TEXTE EXTRAIT —
────
INTERVIEW|Tatyana Jane : « Je voulais que l’EP ait sa couleur, sa magie à lui »

par Corentin Fraisse

Toujours guidée par la même émotion, la même force créative, Tatyana Jane a publié son premier EP Clavaria Formosa. Quatre titres pensés pour le club mais construit sur des croisements, des métissages. Avec elle en interview, on a parlé de ce projet forcément, mais aussi de la manière dont il entre en résonance dans son parcours, de ses influences camerounaises, de drums et de transmissions.

Le cœur balance, comme un métronome, entre Douala et Paris. DJ et productrice, Tatyana Jane a grandi au Cameroun puis dans le sud de la France. Et elle y a puisé tout l’héritage musical dont elle avait besoin pour, quelques années plus tard à l’automne 2023, sortir son premier EP Clavaria Formosa (du nom d’un champignon marin, magnifique mais toxique si l’on en croit nos rapides recherches botaniques).
────
DONNÉES EXTRAITES —
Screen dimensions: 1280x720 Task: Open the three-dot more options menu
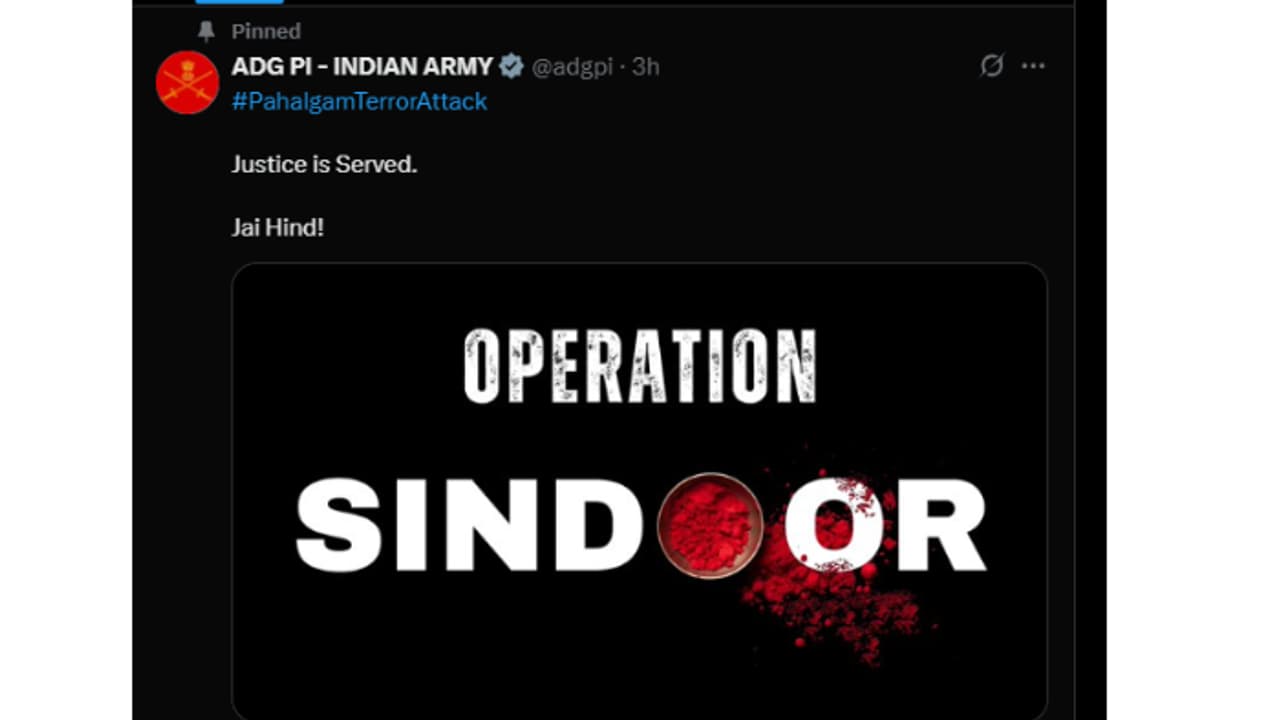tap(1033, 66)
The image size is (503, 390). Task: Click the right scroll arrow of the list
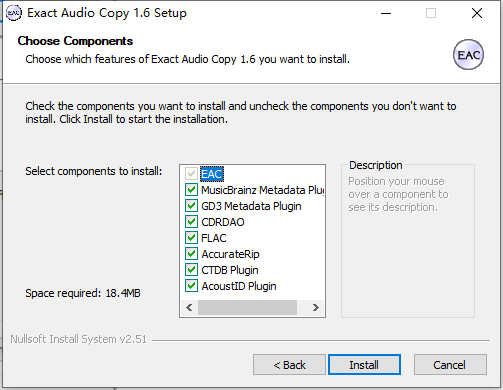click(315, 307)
────
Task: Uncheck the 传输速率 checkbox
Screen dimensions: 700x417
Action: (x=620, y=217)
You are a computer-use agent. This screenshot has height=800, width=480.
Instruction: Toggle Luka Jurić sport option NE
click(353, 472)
────
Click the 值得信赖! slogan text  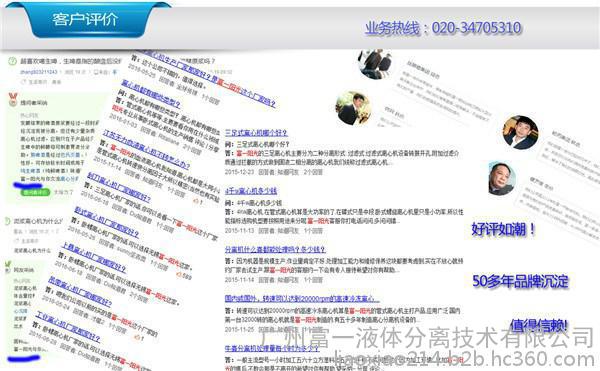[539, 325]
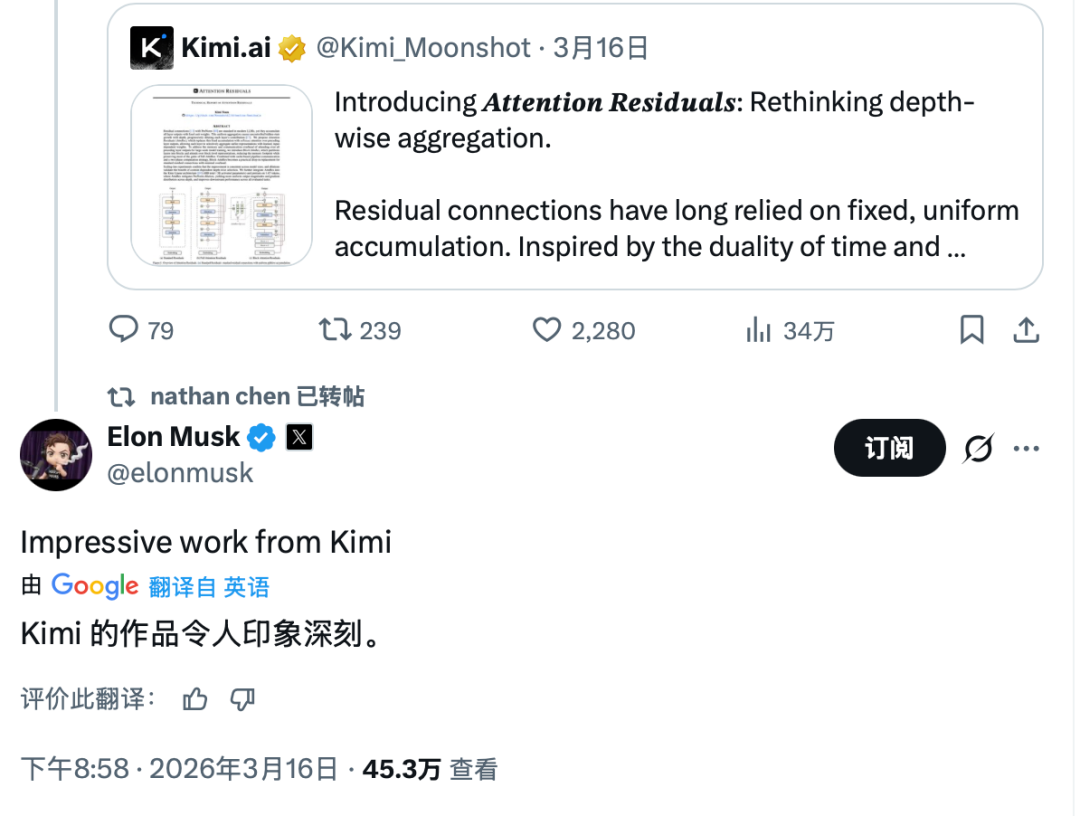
────
CONSIGNE — Recopiez à l'identique tout le passage de l'entretien avec Tatyana Jane qui va de « Toujours guidée par » jusqu'à « et de transmissions. ».

RÉSULTAT —
Toujours guidée par la même émotion, la même force créative, Tatyana Jane a publié son premier EP Clavaria Formosa. Quatre titres pensés pour le club mais construit sur des croisements, des métissages. Avec elle en interview, on a parlé de ce projet forcément, mais aussi de la manière dont il entre en résonance dans son parcours, de ses influences camerounaises, de drums et de transmissions.